To do. Only the text is wanted; write out each record below exactly and exclude all pictures.

Given records.
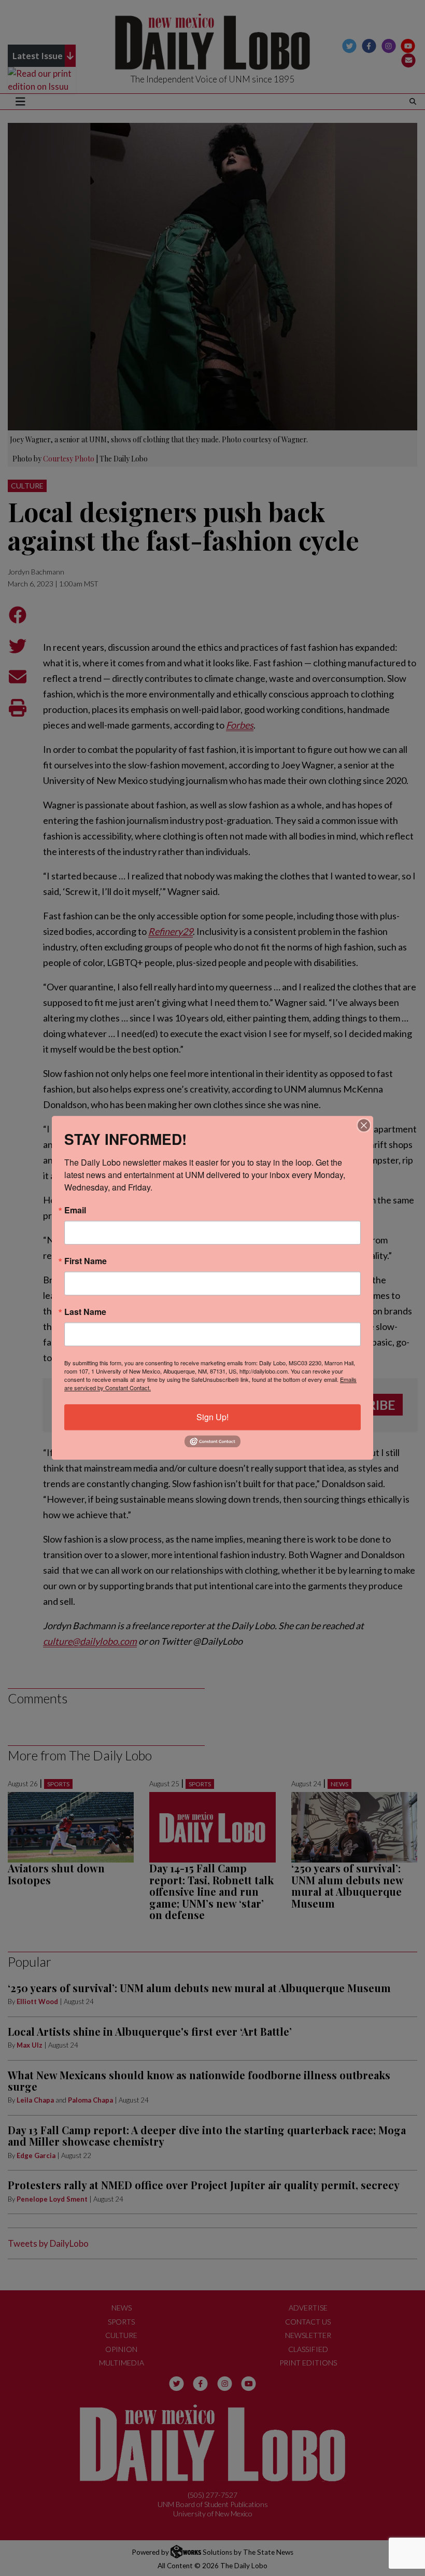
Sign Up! (212, 1417)
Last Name (85, 1312)
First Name (85, 1261)
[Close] (364, 1125)
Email (75, 1210)
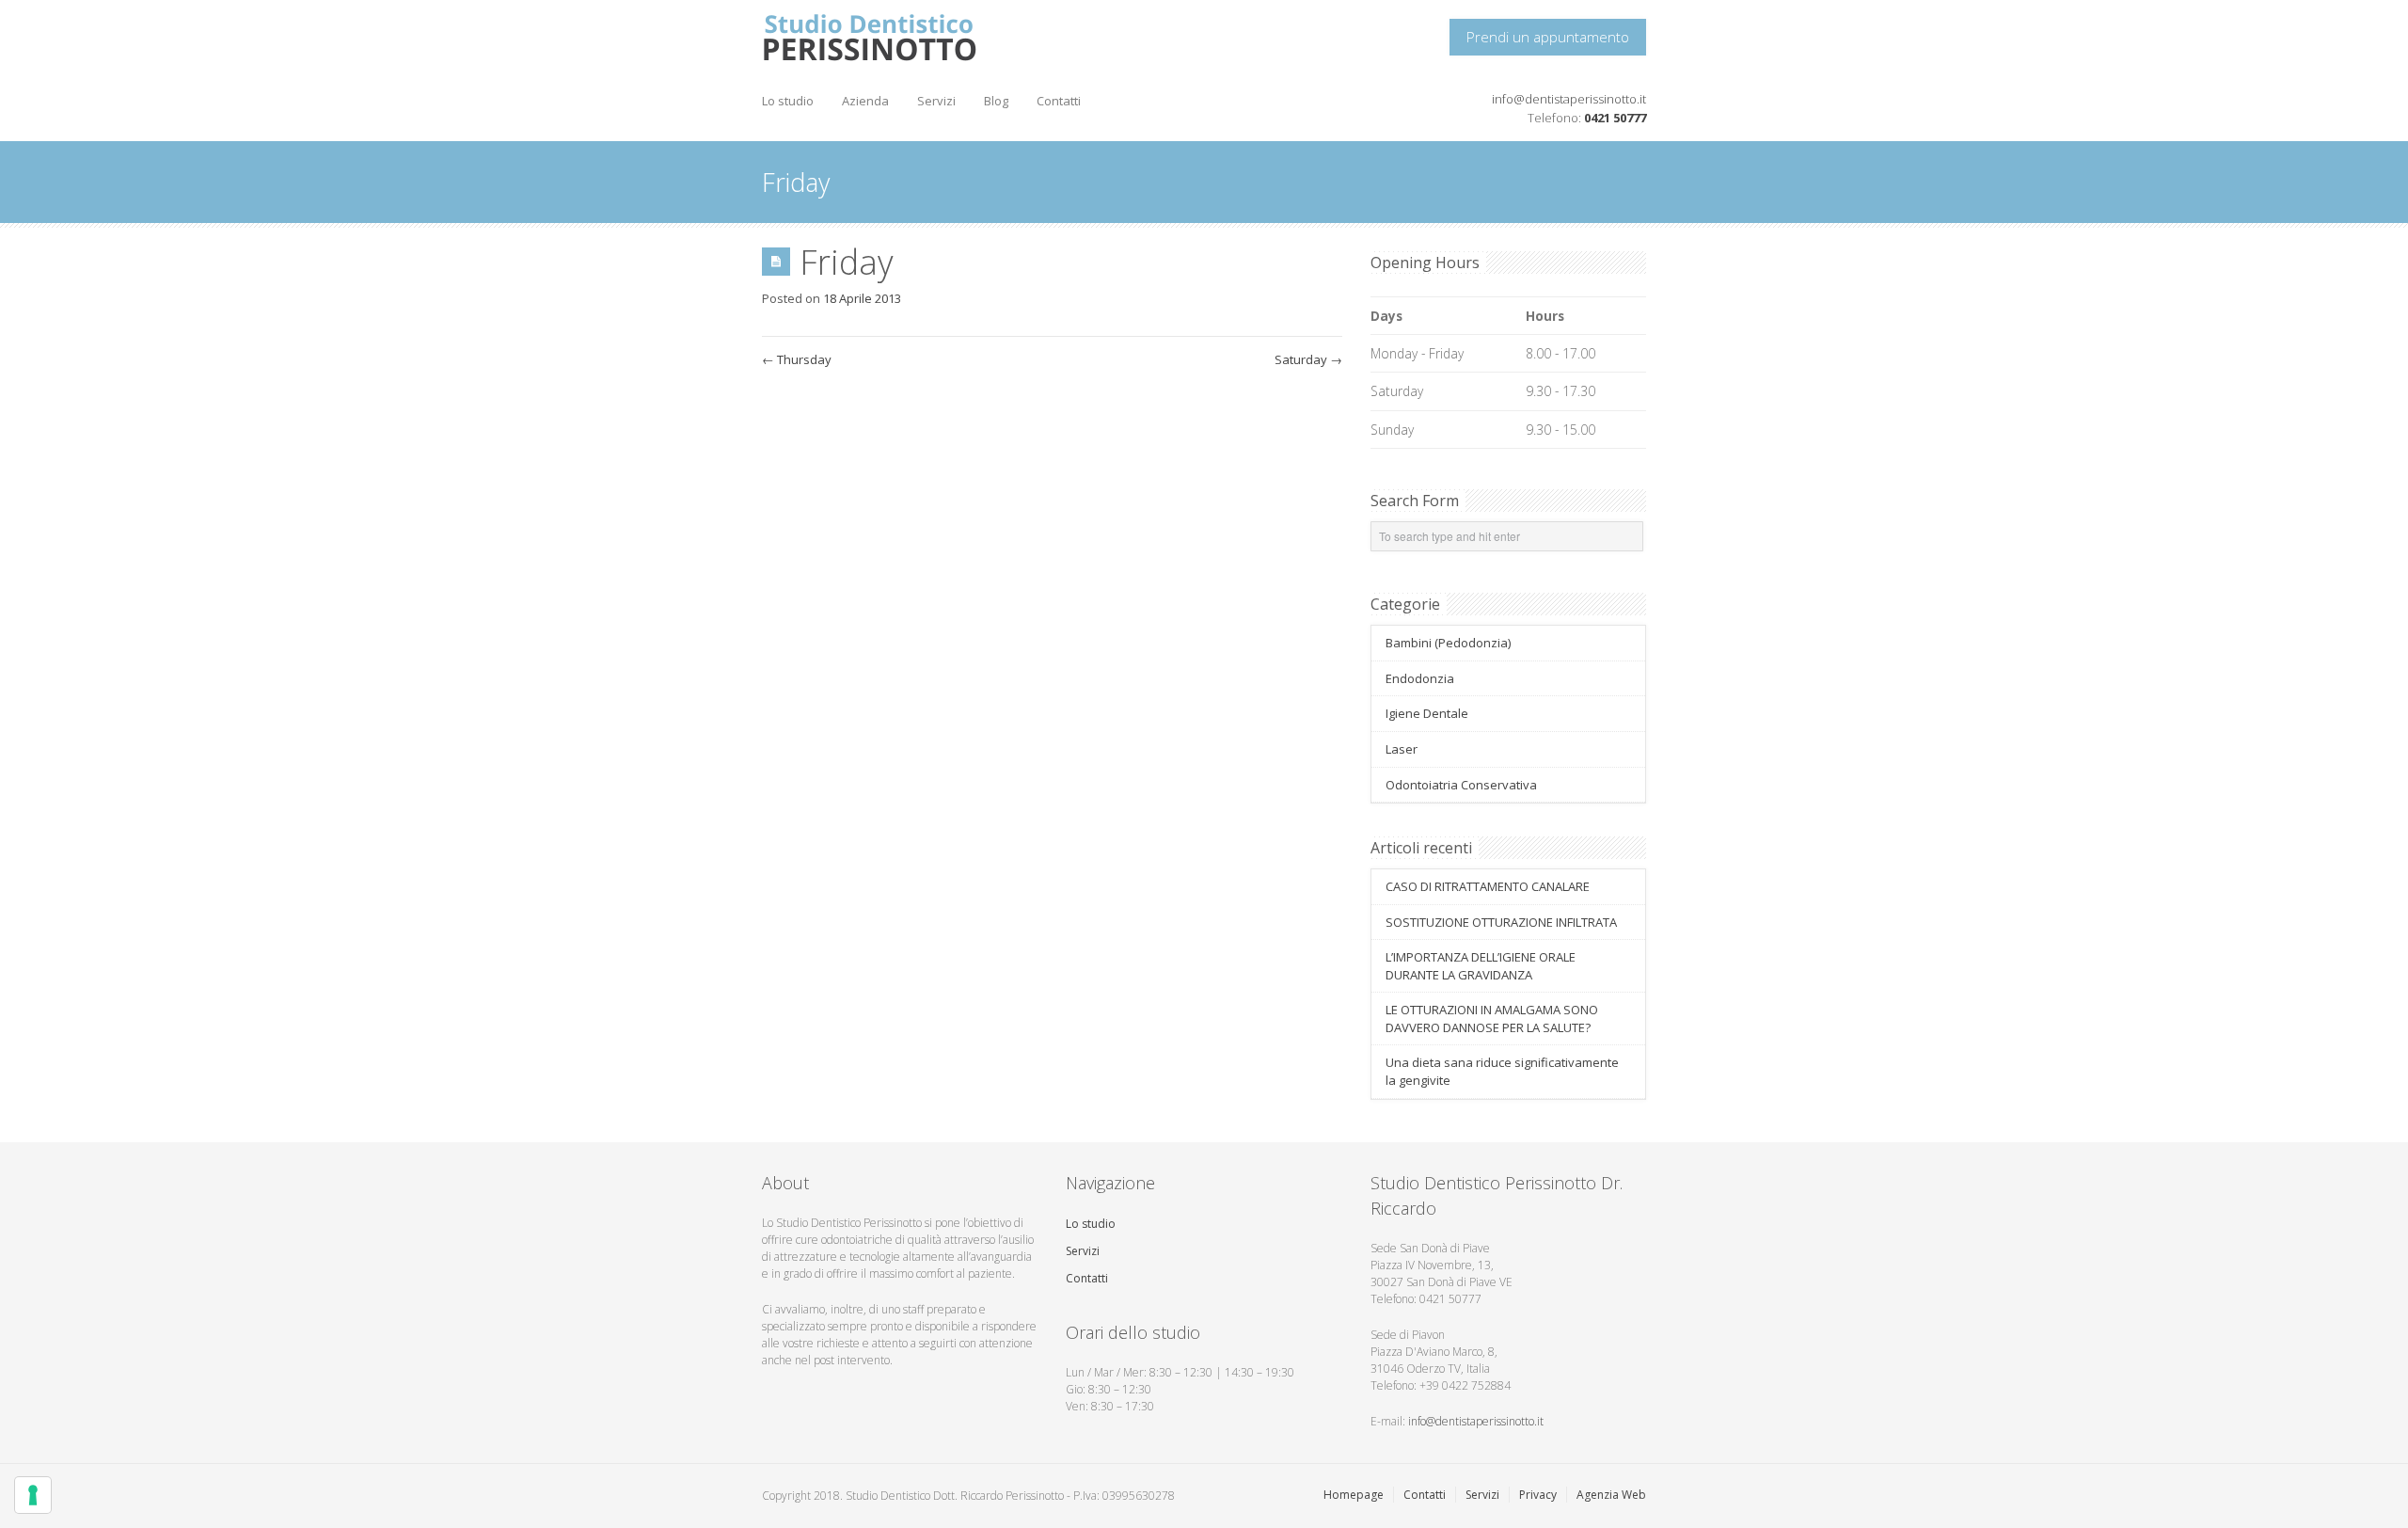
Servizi (936, 100)
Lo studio (788, 100)
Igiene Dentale (1427, 713)
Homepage (1353, 1495)
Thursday (797, 359)
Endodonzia (1420, 678)
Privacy (1538, 1495)
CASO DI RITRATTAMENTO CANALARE (1488, 886)
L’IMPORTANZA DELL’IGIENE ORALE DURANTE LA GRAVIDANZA (1481, 965)
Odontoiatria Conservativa (1461, 784)
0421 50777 (1615, 117)
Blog (996, 100)
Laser (1402, 748)
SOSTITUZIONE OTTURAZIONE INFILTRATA (1501, 922)
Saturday (1308, 359)
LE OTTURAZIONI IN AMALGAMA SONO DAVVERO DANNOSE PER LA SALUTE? (1492, 1018)
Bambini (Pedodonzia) (1448, 642)
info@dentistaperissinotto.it (1569, 98)
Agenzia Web (1611, 1495)
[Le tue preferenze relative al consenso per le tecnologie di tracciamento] (33, 1495)
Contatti (1059, 100)
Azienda (865, 100)
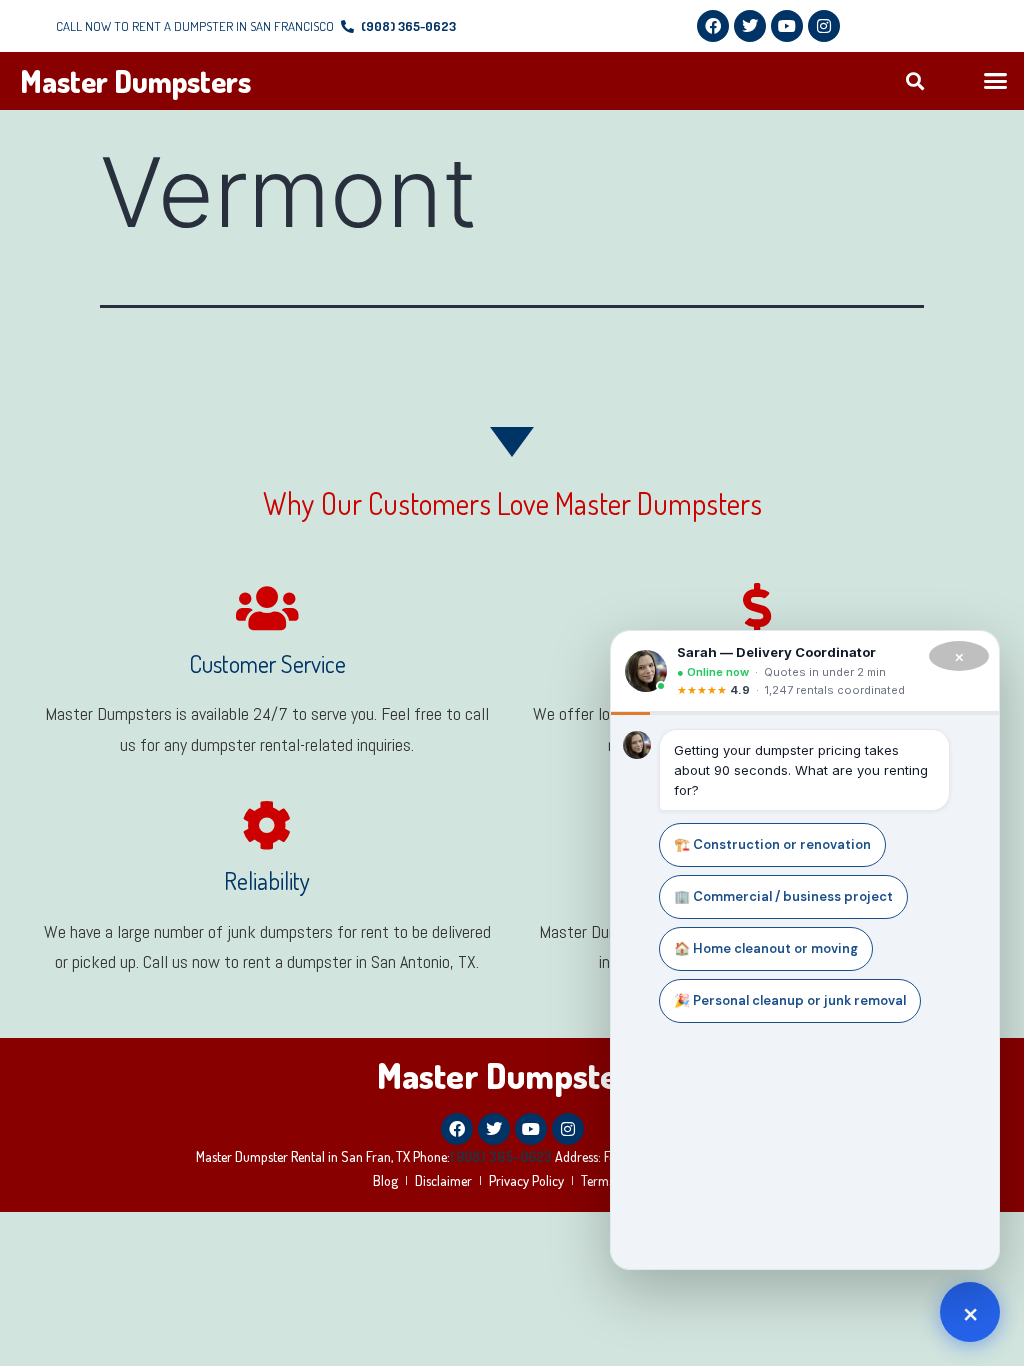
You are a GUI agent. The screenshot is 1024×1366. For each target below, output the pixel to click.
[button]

Task answer.
Sign Up! (212, 1417)
Last Name (85, 1312)
First Name (85, 1261)
[Close] (364, 1125)
Email (75, 1210)
Servizi (936, 100)
Lo studio (788, 100)
Igiene Dentale (1427, 713)
Homepage (1353, 1495)
Thursday (797, 359)
Endodonzia (1420, 678)
Privacy (1538, 1495)
CASO DI RITRATTAMENTO CANALARE (1488, 886)
L’IMPORTANZA DELL’IGIENE ORALE DURANTE LA GRAVIDANZA (1481, 965)
Odontoiatria Conservativa (1461, 784)
0421 50777 (1615, 117)
Blog (996, 100)
Laser (1402, 748)
SOSTITUZIONE OTTURAZIONE INFILTRATA (1501, 922)
Saturday (1308, 359)
LE OTTURAZIONI IN AMALGAMA SONO DAVVERO DANNOSE PER LA SALUTE? (1492, 1018)
Bambini (Pedodonzia) (1448, 642)
info@dentistaperissinotto.it (1569, 98)
Agenzia Web (1611, 1495)
[Le tue preferenze relative al consenso per le tecnologie di tracciamento] (33, 1495)
Contatti (1059, 100)
Azienda (865, 100)
You are a GUI agent. The screenshot is 1024×1366. For each target below, output the pixel to click.
[button]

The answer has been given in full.